Clarissa follows her, and together they wander up and down among the heavy roses and drooping lilies, that are languid with heat and sleep. Here all the children of the sun and dew seem to grow and flourish.
"No daintie flowre or herbe that growes on grownd,No arborett with painted blossoms drestAnd smelling sweete, but there it might be fowndTo bud out faire and throwe her sweete smels al arownd."Dorian, coming up presently to meet his wife and drive her home, finds her and Clarissa laughing gayly over one of Georgie's foreign reminiscences. He walks so slowly over the soft green grass that they do not hear him until he is quite close to them.
"Ah! you have come, Dorian," says Dorian's wife, with a pretty smile, "but too soon. Clarissa and I haven't half said all we have to say yet."
"At least I have said how glad I am to have you both back," says Clarissa. "The whole thing has been quite too awfully dismal without you. But for Jim and papa I should have gone mad, or something. I never put in such a horrid time. Horace came down occasionally, – very occasionally, – out of sheer pity, I believe; and Lord Sartoris was a real comfort, he visited so often; but he has gone away again."
"Has he? I suppose our return frightened him," says Branscombe, in a peculiar tone.
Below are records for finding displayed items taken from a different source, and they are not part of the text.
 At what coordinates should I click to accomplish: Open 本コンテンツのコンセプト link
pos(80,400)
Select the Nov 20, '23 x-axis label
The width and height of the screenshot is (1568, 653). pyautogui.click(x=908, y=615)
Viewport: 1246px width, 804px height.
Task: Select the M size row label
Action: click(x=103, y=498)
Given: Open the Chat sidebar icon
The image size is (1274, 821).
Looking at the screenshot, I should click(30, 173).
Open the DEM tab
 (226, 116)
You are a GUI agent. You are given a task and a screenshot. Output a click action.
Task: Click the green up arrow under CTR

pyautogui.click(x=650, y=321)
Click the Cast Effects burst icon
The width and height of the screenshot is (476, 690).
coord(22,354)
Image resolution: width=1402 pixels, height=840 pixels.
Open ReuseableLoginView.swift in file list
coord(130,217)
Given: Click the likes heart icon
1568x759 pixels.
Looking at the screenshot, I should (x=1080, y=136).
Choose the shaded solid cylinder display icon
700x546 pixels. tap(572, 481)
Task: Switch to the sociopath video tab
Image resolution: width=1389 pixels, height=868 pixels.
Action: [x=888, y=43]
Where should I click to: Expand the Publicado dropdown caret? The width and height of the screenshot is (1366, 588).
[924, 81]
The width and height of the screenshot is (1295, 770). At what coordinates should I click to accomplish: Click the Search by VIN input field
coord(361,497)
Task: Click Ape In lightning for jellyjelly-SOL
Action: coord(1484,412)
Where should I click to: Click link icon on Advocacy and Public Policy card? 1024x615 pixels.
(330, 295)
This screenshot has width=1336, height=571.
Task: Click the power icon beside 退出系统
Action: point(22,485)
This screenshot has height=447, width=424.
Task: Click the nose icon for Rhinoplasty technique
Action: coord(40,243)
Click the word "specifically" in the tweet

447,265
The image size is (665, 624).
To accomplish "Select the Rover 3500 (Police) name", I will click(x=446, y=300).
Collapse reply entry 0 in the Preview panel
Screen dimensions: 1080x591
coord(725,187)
"I have been telling Clarissa how we tired of each other long before the right time," says Georgie, airily, "and how we came home to escape being bored to death by our own dulness."
Dorian laughs.
"She says what she likes," he tells Clarissa. "Has she yet put on the dignified stop for you? It would quite subdue any one to see her at the head of her table. Last night it was terrible. She seemed to grow several inches taller, and looked so severe that, long before it was time for him to retire, Martin was on the verge of nervous tears. I could have wept for him, he looked so disheartened."
"I'm perfectly certain Martin adores me," says Mrs. Branscombe, indignantly, "and I couldn't be severe or dignified to save my life. Clarissa, you must forgive me if I remove Dorian at once, before he says anything worse. He is quite untrustworthy. Good-by, dearest, and be sure you come up to see me to-morrow. I want to ask you ever so many more questions."
"Cards from the duchess for a garden-party," says Georgie, throwing the invitations in question across the breakfast-table to her husband. It is quite a week later, and she has almost settled down into the conventional married woman, though not altogether. To be entirely married – that is, sedate and sage – is quite beyond Georgie. Just now some worrying thought is oppressing her, and spoiling the flavor of her tea; her kidney loses its grace, her toast its crispness. She peeps at Dorian from behind the huge silver urn that seeks jealously to conceal her from view, and says, plaintively, —
"Is the duchess a very grand person, Dorian?"
"She is an awfully fat person, at all events," says Dorian, cheerfully. "I never saw any one who could beat her in that line. She'd take a prize, I think. She is not a bad old thing when in a good temper, but that is so painfully seldom. Will you go?"
"I don't know," – doubtfully. Plainly, she is in the lowest depths of despair. "I – I – think I would rather not."